Bright Frontier Films shooting projects with Rex Allen Jr. and local cowboy families

Rex Allen Jr. performs Saturday in Torrington (contributed photo).

A 65-float parade, a filmed live concert by American singing cowboy, Rex Allen Jr., and a free pancake breakfast are all part of Torrington’s Frontier Days celebration on Saturday.

The hamlet of 170 people, 32 km east of Olds, is keeping itself on the map in ways that go well beyond its internationally known Gopher Hole Museum.

Filmmaker Tim Lasiuta doesn’t believe his hometown of Torrington has to prove its viability — he thinks that’s a given, considering that several young families have moved to the community recently, as well as retirees from Calgary.

Saturday’s celebration — which culminates with the filming of Allen Jr.’s live stage performance — is more a case of a small community asserting its belief in itself, added Lasiuta. “The take-away is: Believe in yourself because of what you can do as a community… This is a community that can grow and raise money… and it’s not afraid to try something different.”

Torrington parade kicks off at noon with an impressive 65 floats and 24 horses — up from 50 floats in 2016. It will be preceded by a free pancake breakfast from 9-11 a.m., and followed by free family activities and 2 p.m. and 4 p.m. screenings of Rex Allen vintage cowboy films at the Silver Willow Senior Centre.

Lasiuta has invited Allen’s son — Western Music Association Hall of Fame-er, Rex Allen Jr. — to sing at 7 p.m. Saturday at the hamlet’s Gorr Memorial Arena. It’s being billed as his last Canadian concert. (Proceeds from the $30 ticket sales will support the local Agriculture Society).

Allen Jr., 69, whom Lasiuta met last year when he was featured artist at the Daines Country Music Pic-Nic, is the progeny of Hollywood’s last singing cowboy and Republic Pictures screen star, who took the reins after Roy Rogers and Gene Autry.

But Allen Jr. is also a star in his own right.
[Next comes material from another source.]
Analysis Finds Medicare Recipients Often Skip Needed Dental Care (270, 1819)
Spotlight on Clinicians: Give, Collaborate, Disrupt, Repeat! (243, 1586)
In the 1970s and ’80s, six of his western songs climbed the charts, including Can You Hear Those Pioneers?, Teardrops in My Heart, Ride, Cowboy, Ride, and The Last of the Silver Screen Cowboys. Allen Jr.’s 1984 composition, Arizona, became the alternate state song of Arizona.

“I’ve always liked cowboy stories,” said Lasiuta, whose company, Bright Frontier Films, is shooting a biography of Allen Jr., including shooting footage of his Saturday Torrington concert.

The project has Allen Jr. and David Armstrong on board as executive producers, and has attracted producer Mark Rodriguez, who has worked for NBC, and cinematographer Paulo Cascio, who worked on Criminal Minds and other shows.

Lasiuta, the associate producer, believes there’s nostalgic interest in Western music, as well as stories about a simpler time “when Roy Rogers could kiss his horse and you’d believe it.”

Among the other projects Bright Frontier Films is tackling is a series of cowboy stories, as told by old ranching families, including the Daineses and Volds of Central Alberta. So far, Jack Daines has recounted hitching rides when he was 15 to compete in rodeo events at the Calgary Stampede, said Lasiuta, who plans to enter the docs in film festivals, and eventually sell them to networks.

Tickets to Allen Jr.’s concert are available by calling 403-396-1773.



Jack Daines tells some true cowboy tales in the latest project by Bright Frontier Films (contributed photo).